With an outgoing personality and an opportune moment, Elieshi Ayo Mungure became a natural leader in her local confirmation class in Arusha, Tanzania. Once, when the pastor was about 15 minutes late, Elieshi jumped to the front of the class and began leading the recitation of Luther’s Small Catechism. That was in front of 500 fellow students. From that point on, she was asked to lead the group as a “class monitor”. It was a position she enjoyed, and her role grew into leading the class each week for 15-30 minutes.

The pastor who asked Elieshi to assist him helped her to see herself in a position of leadership for the first time in her life. She recalls having other male pastors who were also very encouraging to her as a child.

Raised by her grandmother, Elieshi was encouraged to learn all aspects of work in life. She remembers doing many things as a child, considered unusual for a girl, like climbing trees, cutting wood and repairing small appliances. Elieshi's parents had a hard time imagining their daughter as a pastor, and encouraged her to become a teacher or a nurse. There were no other women pastors at the time. Her father was especially against the idea, saying, " Who will we compare you to?" 

 

It has not been easy for Elieshi to be a woman pastor in Africa, working with male pastors and bishops who are “struggling to accept me.” In fact, she said, there are many churches not ordaining women yet.

“I’ve found in my experience, it is easier for a secular society to change than the church.
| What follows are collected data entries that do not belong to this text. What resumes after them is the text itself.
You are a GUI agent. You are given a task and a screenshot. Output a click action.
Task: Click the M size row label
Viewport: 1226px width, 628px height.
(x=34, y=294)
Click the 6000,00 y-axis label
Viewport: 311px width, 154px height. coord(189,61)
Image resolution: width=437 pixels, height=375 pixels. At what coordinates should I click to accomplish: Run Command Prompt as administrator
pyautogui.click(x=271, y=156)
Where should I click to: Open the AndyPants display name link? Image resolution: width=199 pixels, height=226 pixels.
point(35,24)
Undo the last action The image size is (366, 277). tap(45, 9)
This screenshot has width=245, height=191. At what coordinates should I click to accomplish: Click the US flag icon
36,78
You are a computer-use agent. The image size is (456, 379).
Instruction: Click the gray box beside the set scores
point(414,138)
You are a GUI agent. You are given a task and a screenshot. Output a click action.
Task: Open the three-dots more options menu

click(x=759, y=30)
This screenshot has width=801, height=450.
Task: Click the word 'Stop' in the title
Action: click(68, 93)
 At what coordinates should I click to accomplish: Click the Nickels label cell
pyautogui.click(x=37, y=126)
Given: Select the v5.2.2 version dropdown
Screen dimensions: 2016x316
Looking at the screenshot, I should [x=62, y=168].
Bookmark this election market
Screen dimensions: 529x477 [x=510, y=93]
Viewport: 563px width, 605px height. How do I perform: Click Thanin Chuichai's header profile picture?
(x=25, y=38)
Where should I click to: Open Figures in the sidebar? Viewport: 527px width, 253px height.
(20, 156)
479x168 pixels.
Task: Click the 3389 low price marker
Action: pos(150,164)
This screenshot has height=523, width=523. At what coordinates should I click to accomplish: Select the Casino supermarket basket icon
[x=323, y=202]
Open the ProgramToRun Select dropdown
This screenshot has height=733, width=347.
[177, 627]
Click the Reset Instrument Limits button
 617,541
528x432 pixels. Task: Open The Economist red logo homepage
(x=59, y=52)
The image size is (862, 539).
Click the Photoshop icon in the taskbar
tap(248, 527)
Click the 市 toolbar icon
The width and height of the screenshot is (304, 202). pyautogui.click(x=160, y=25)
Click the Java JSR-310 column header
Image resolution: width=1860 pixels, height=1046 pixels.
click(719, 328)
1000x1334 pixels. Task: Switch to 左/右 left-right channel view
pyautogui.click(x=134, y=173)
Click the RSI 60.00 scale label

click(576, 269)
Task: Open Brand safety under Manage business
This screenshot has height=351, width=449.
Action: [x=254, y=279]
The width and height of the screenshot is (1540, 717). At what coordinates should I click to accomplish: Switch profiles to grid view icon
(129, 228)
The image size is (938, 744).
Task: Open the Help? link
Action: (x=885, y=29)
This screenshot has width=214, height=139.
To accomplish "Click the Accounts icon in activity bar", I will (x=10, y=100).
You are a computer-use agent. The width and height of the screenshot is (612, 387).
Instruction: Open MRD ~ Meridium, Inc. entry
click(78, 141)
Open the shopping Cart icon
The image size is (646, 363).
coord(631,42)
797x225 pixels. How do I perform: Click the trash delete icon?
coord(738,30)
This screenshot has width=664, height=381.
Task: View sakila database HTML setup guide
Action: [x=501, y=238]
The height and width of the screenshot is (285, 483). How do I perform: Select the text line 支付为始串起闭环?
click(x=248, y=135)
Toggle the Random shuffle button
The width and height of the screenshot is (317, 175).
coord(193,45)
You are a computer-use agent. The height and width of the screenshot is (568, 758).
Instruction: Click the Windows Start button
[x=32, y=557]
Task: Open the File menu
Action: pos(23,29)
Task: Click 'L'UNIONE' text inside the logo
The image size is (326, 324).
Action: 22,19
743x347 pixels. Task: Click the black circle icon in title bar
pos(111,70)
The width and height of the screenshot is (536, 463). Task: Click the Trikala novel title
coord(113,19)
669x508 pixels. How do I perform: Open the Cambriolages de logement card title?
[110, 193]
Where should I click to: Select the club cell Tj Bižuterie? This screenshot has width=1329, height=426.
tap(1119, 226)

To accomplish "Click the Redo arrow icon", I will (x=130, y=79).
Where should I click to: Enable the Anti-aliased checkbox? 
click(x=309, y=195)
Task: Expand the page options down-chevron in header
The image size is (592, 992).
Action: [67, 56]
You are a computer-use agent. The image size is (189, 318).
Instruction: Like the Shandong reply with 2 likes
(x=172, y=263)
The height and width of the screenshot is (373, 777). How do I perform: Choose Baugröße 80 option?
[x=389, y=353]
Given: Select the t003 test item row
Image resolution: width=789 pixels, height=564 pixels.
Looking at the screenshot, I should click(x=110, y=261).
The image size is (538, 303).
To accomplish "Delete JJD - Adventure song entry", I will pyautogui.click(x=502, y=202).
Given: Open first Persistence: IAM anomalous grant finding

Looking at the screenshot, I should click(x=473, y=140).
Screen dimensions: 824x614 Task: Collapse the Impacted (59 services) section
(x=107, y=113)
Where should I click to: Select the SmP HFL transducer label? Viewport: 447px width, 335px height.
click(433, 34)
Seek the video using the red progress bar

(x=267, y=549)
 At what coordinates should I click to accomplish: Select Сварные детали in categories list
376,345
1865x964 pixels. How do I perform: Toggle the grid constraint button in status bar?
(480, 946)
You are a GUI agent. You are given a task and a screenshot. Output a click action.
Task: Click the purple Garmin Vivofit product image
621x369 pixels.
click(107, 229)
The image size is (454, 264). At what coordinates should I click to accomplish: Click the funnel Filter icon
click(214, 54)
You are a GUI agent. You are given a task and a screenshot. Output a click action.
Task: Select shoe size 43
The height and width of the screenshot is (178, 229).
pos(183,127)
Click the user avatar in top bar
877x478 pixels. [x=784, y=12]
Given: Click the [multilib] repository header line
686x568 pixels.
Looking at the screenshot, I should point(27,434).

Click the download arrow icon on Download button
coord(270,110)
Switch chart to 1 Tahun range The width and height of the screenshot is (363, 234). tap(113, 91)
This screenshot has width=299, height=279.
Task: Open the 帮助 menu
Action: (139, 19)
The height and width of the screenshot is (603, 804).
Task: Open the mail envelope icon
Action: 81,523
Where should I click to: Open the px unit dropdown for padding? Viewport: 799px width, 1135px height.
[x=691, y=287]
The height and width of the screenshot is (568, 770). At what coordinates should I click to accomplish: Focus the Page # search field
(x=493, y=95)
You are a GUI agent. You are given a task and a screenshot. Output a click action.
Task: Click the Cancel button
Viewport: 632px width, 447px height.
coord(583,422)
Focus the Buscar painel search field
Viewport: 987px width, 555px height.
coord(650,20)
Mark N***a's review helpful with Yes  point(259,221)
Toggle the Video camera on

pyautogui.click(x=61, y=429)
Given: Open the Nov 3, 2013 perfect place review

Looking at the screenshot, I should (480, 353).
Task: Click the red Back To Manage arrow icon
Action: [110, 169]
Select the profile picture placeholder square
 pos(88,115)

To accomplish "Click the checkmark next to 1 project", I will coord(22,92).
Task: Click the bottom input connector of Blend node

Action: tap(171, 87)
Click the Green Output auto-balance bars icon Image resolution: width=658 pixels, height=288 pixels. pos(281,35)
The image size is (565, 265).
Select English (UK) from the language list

The church is tied up in the sacred beliefs. Patriarchy is a system that furthers a certain group—a group favored has power—and it is blinded and they can’t see it,” she said.

From the days Elieshi was the dean and professor at the seminary in Arusha, she has believed that students need to have “gender lenses” when they look at Scripture and issues of faith. She insisted her students wrote their papers using gender-neutral language. “What does it mean to be ‘church’? As the body of Christ, we (women) are equally counted. How do we want to be seen? As a body with divisions, or as a united body of Christ.”

In her position with the Lutheran World Federation in Geneva, Switzerland, the Rev. Dr. Elieshi Ayo Mungure is in a position to help to encourage more women in ministry. She is living into a legacy of mentorship of young women: “I would like to be seen as a mother hen who collects and nurtures and empowering them and let them take their leadership role. So many gifts young women have – it takes an eye that is willing to see. I need to use my role to see who else is out there and bring out others. We have a church of yesterday – we want a church of tomorrow.”

The Rev. Dr. Elieshi Ayo Mungure biography

Dr. Mungure is a graduate of Luther Seminary '07 with a Ph.D. in Pastoral Care and Counseling with a focus on Conflict Transformation in the Family. Dr. Mungure is an ordained female theologian from the Evangelical Lutheran Church in Tanzania (ELCT), where she served as parish pastor for a number of years. She then joined the faculty of Tumaini University Makumira as a lecturer from 2007-2011. In 2011 was called by the Lutheran World Federation based in Geneva to serve as area secretary for Africa, the portfolio she is currently heading. Dr. Mungure is married and blessed with three children.